ABOUT THIS TASK ▸
Among the entries below, which lines run from the line with "You are a GUI" through the line with "Given: Open the Page dropdown in right panel"? Retype those, both ends included, exactly and without pictures.

(Collected data)
• • •
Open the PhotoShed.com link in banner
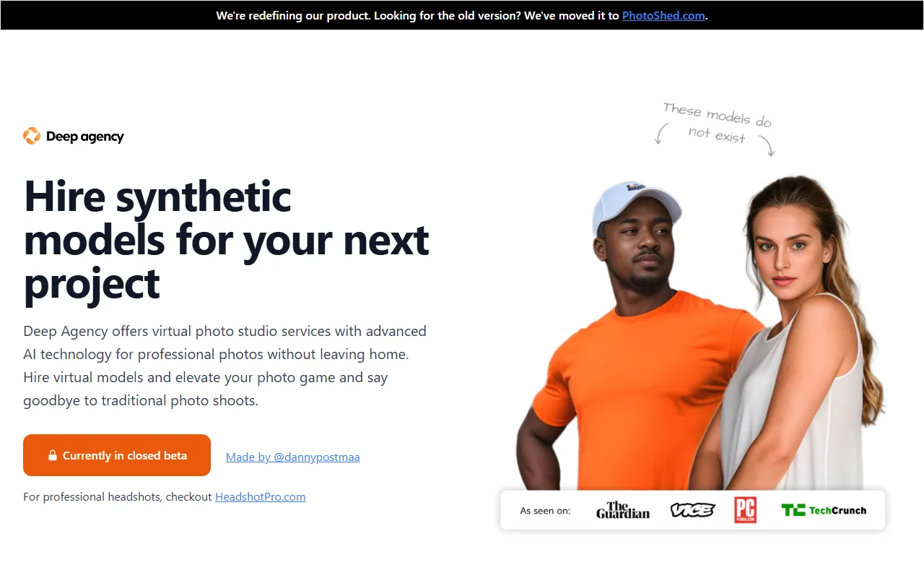 (663, 15)
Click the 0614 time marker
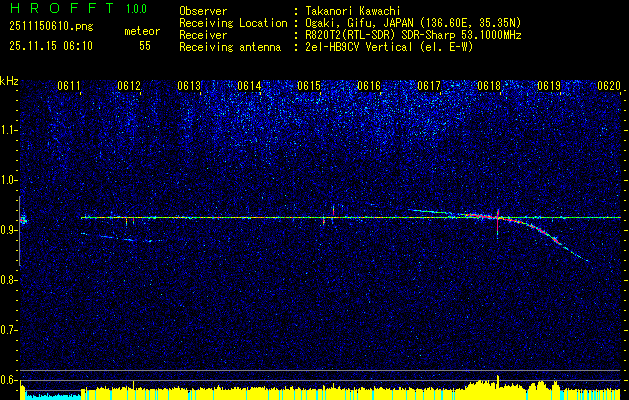Image resolution: width=629 pixels, height=400 pixels. pos(249,86)
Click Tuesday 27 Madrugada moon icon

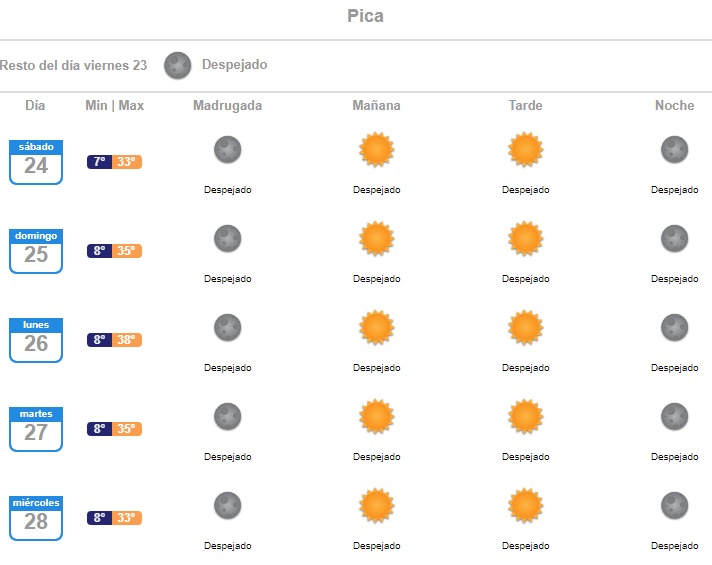(228, 416)
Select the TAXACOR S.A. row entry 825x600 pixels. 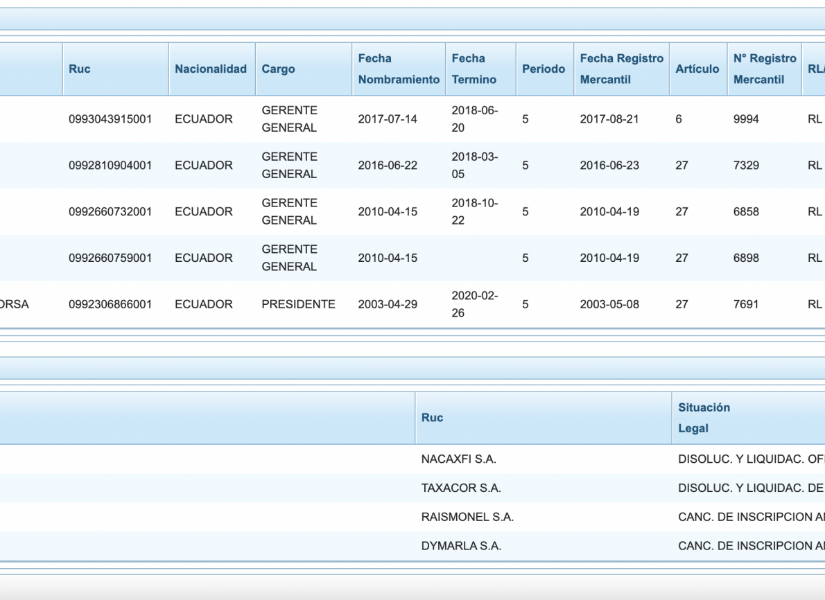click(x=461, y=488)
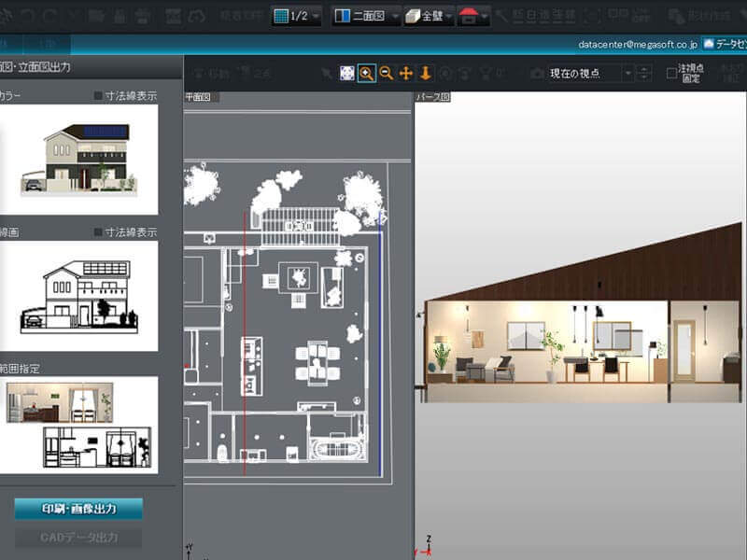This screenshot has width=747, height=560.
Task: Click the viewpoint stepper arrows
Action: pyautogui.click(x=643, y=73)
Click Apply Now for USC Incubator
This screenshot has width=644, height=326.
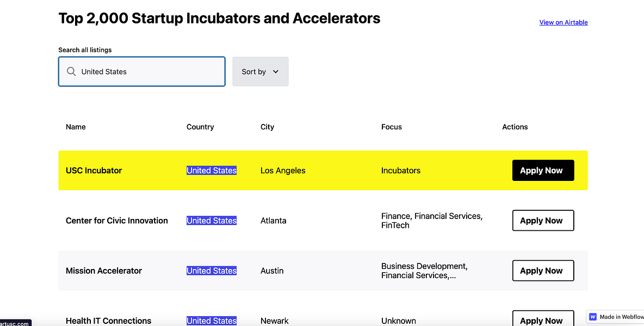coord(543,170)
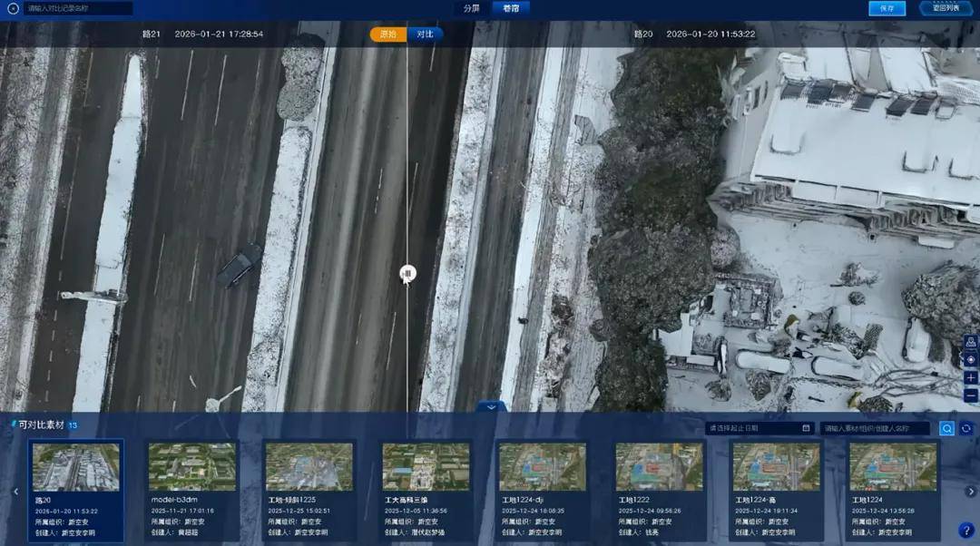980x546 pixels.
Task: Click the zoom out minus icon
Action: point(971,395)

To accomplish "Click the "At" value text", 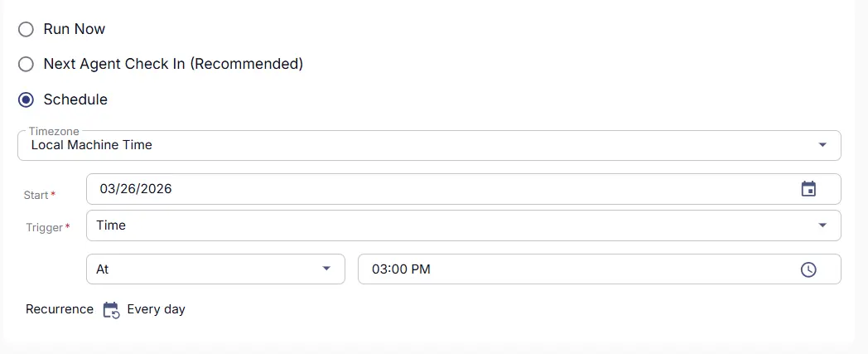I will [x=103, y=269].
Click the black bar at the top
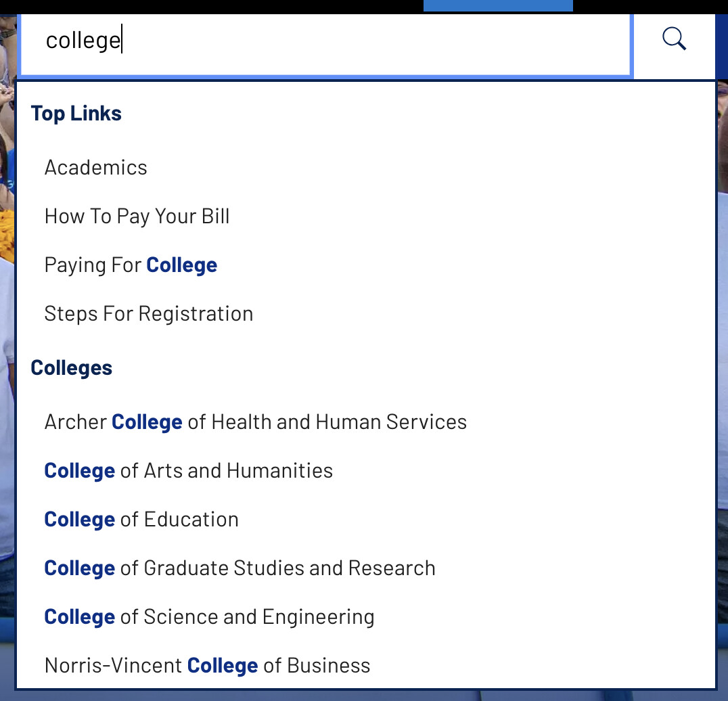728x701 pixels. click(203, 6)
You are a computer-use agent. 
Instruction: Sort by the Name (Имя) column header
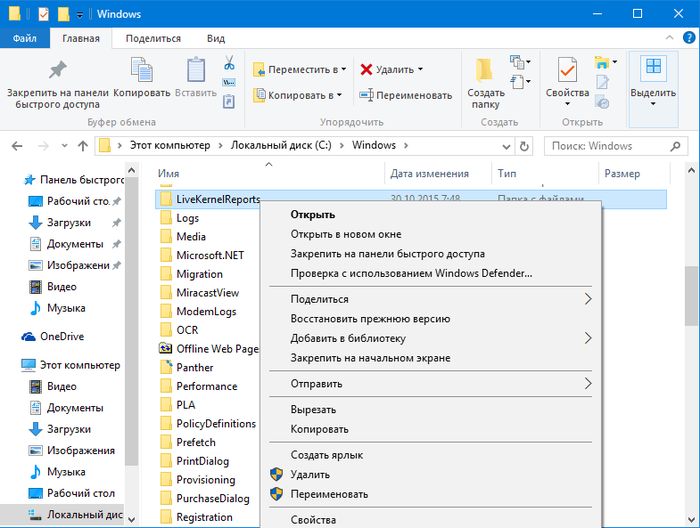pos(168,173)
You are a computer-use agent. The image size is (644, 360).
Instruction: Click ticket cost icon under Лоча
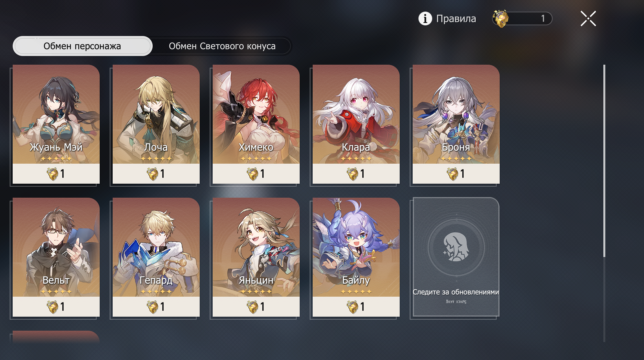pos(152,174)
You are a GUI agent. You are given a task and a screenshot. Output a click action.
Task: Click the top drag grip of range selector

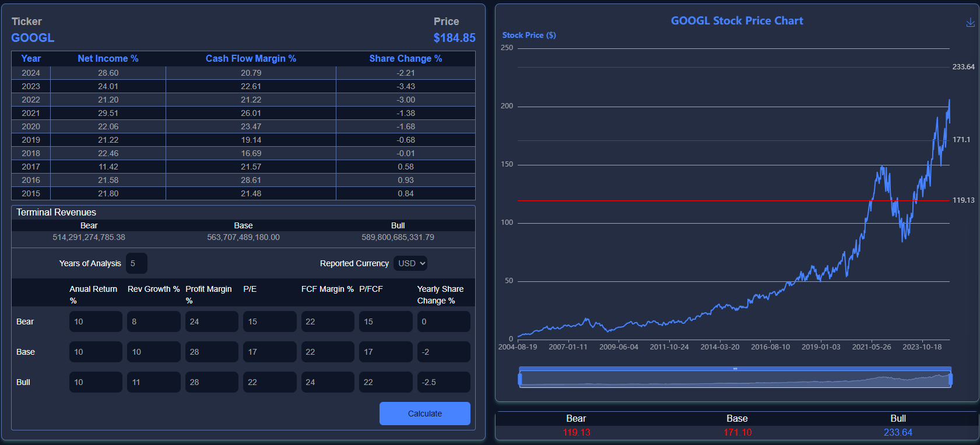[735, 369]
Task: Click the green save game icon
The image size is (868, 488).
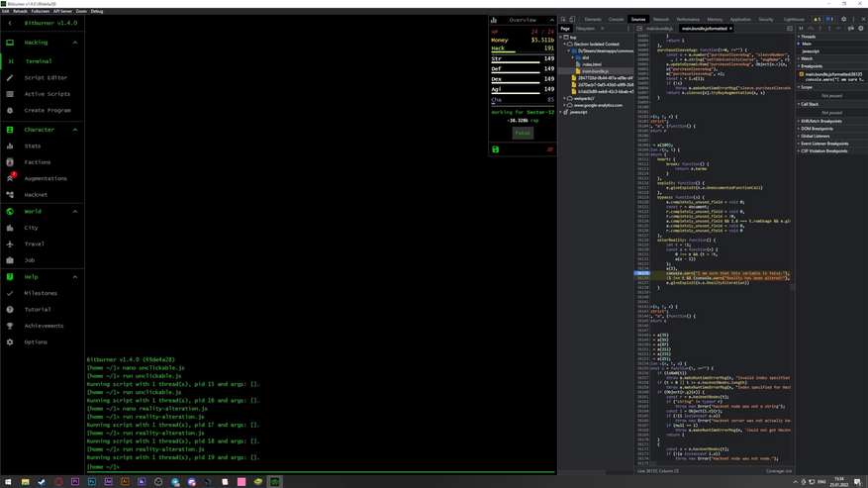Action: tap(496, 149)
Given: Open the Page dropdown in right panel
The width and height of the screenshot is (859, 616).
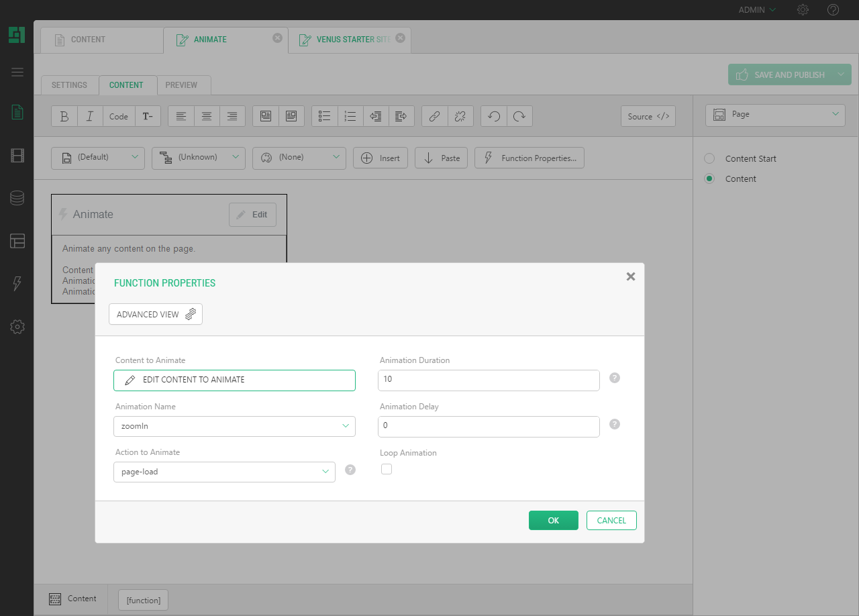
• • •
ANSWER SPACE ▸
You are a GUI agent. You are given a task and a screenshot. Output a click action.
Task: Click the top drag grip of range selector

[735, 369]
Task: Click the green save game icon
The image size is (868, 488).
Action: tap(496, 149)
Given: Open the Page dropdown in right panel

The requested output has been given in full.